[Given data Boundary: Start]
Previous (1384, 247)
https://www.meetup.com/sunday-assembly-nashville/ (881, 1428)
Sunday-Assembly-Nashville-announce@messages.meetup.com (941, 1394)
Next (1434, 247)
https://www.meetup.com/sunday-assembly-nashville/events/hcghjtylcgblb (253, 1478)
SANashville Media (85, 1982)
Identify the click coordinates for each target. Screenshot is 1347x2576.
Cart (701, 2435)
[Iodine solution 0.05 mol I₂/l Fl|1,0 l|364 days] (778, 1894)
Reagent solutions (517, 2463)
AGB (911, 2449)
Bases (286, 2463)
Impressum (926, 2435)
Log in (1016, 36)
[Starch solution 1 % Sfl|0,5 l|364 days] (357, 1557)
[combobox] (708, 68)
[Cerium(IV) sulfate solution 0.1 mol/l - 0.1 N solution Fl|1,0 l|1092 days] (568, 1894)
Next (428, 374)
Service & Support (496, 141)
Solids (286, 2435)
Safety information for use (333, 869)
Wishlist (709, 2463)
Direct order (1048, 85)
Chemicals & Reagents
[Given data Boundary: End]
◆ **Exercise**
Provide only the count of lines above in which the word "https" occurs.

◆ **Written reply**
2